> **DIRECTIONS**: Write out every record below exactly as given. Leave the pictures out.

> **MATERIAL TO PROCESS**:
····················
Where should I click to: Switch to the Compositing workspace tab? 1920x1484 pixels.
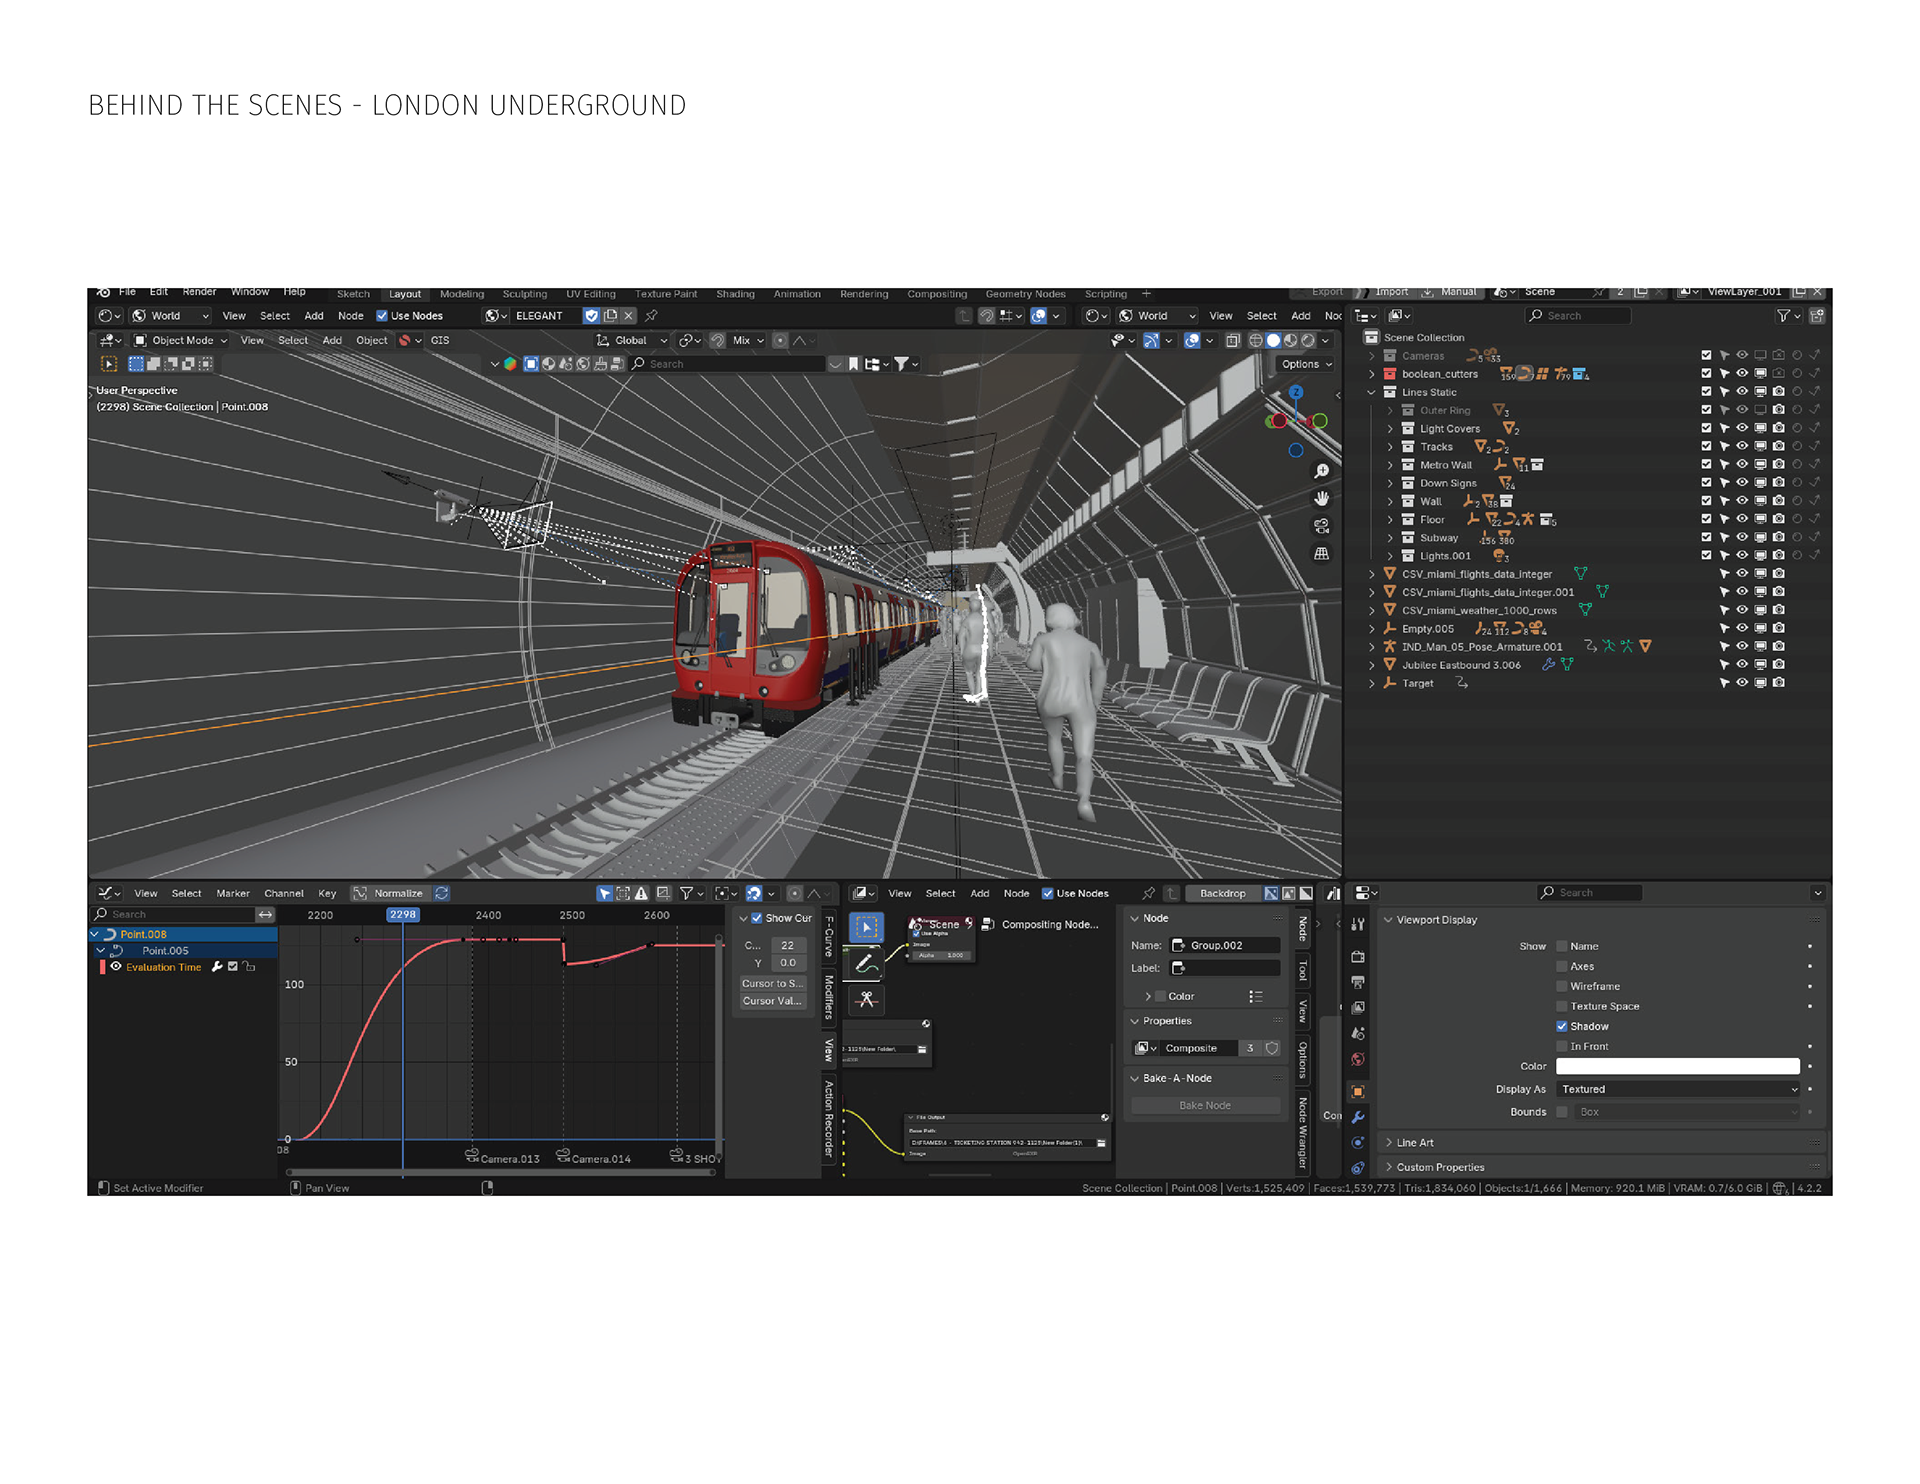936,294
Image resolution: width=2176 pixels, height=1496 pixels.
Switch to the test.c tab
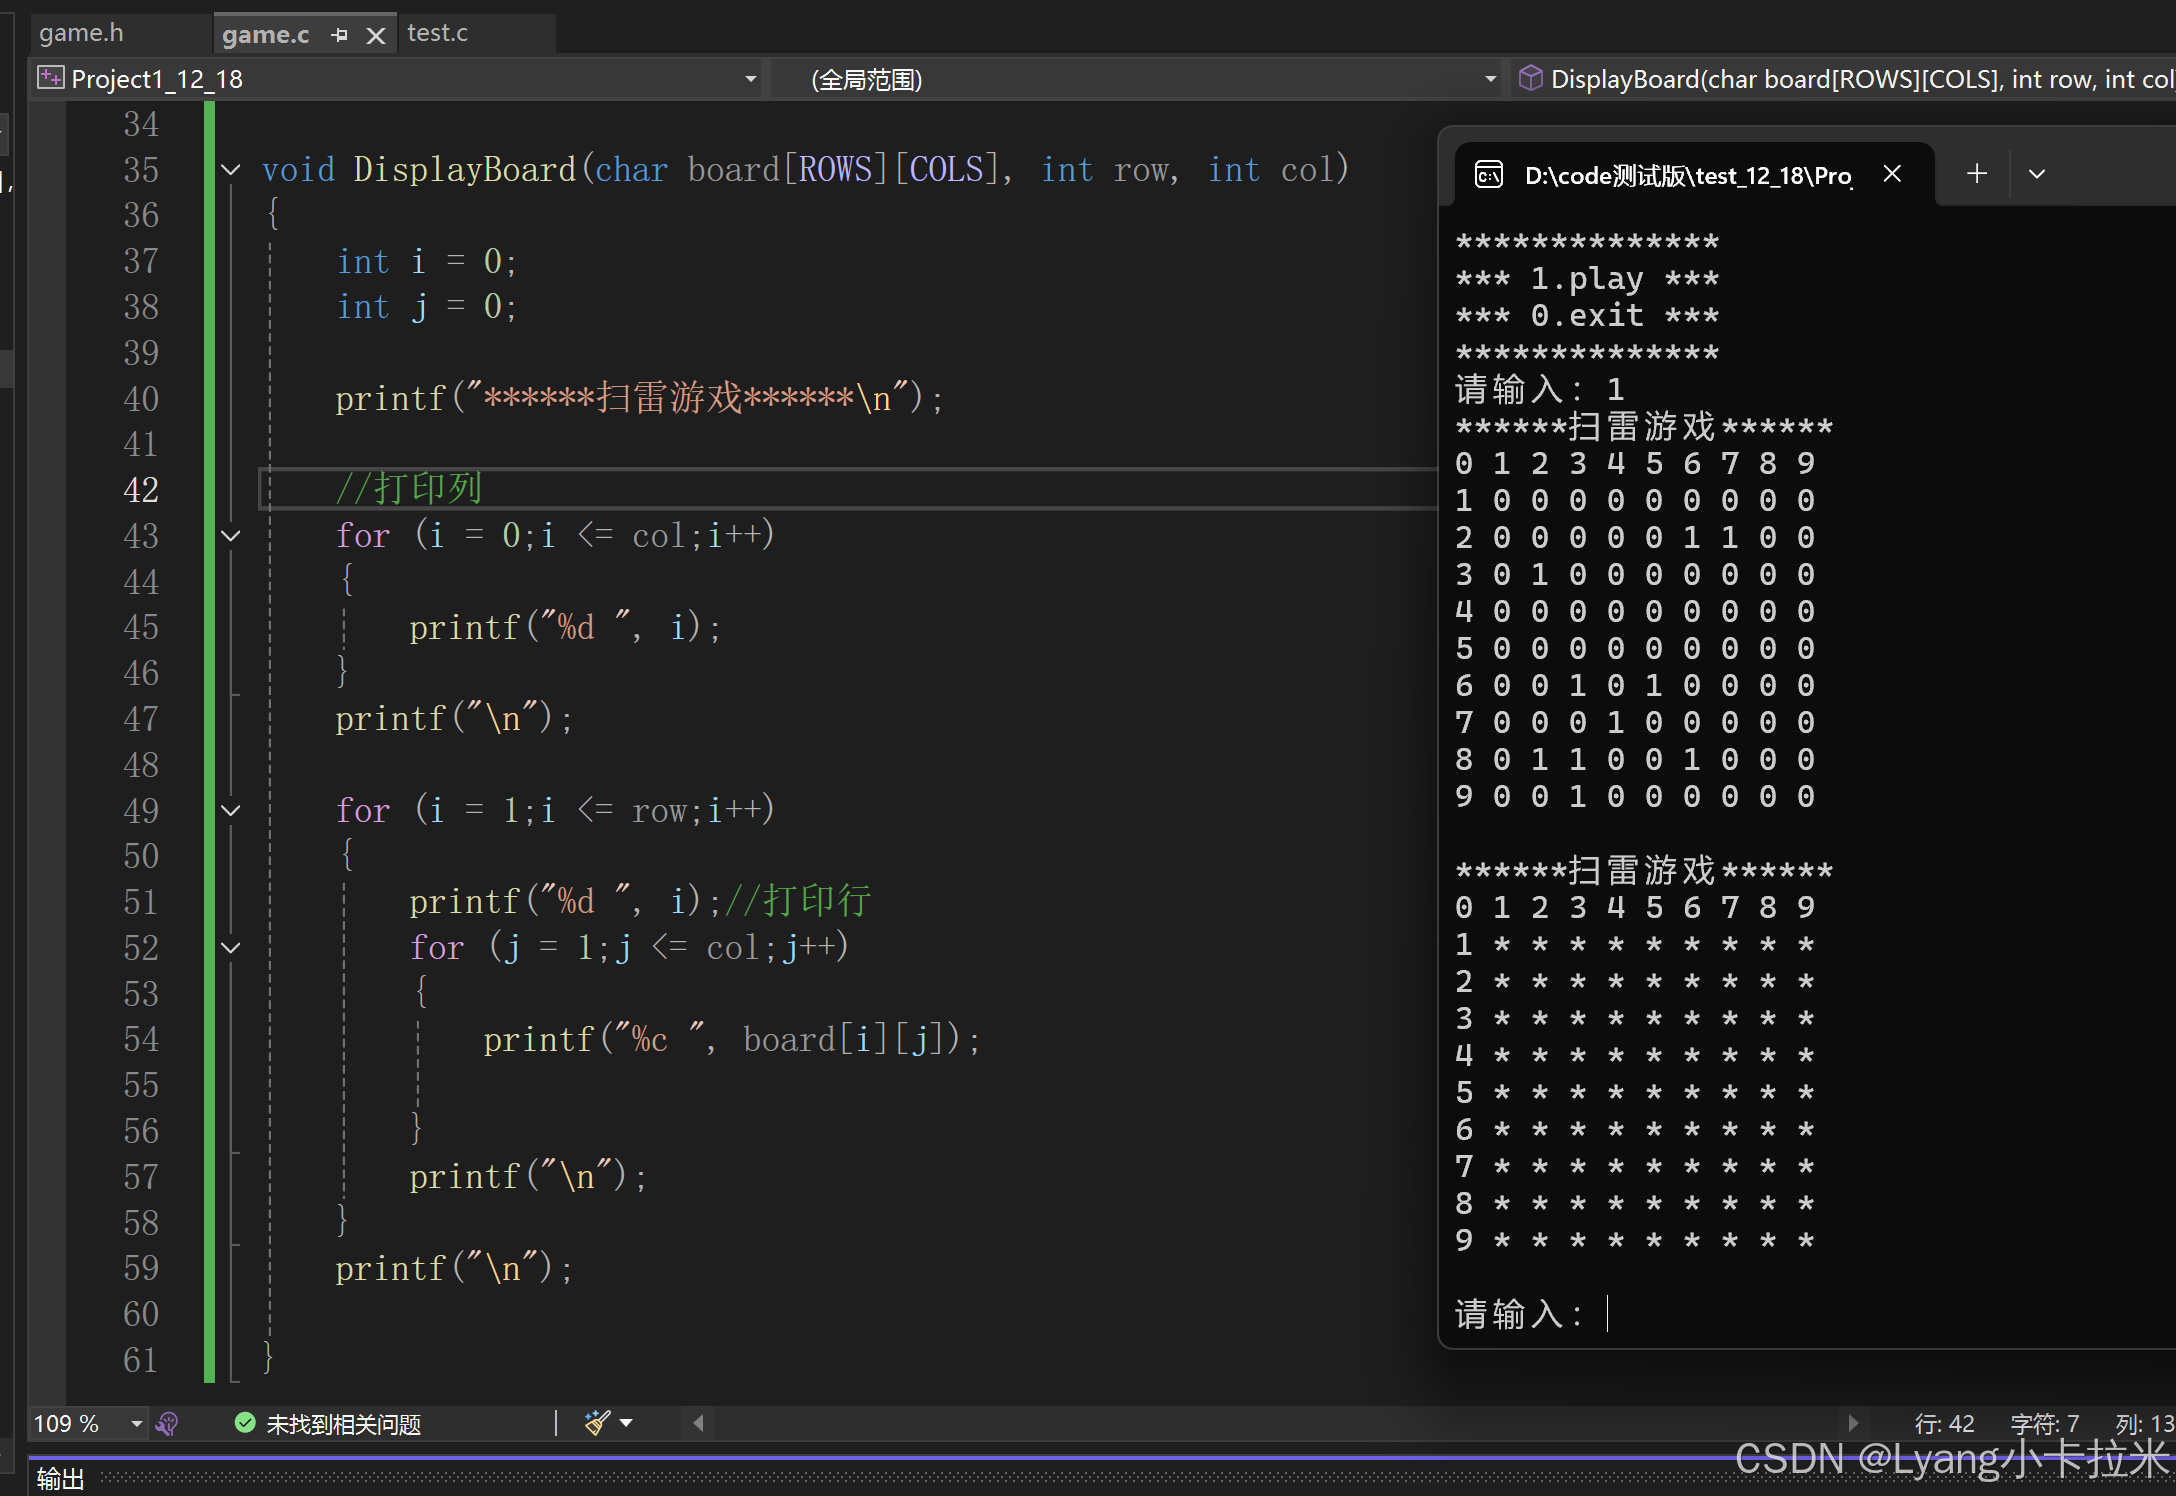point(438,33)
····················
> **TASK RESPONSE**:
Where should I click to: Switch to the Compositing workspace tab? 1920x1484 pixels.
936,294
Image resolution: width=2176 pixels, height=1496 pixels.
Switch to the test.c tab
point(438,33)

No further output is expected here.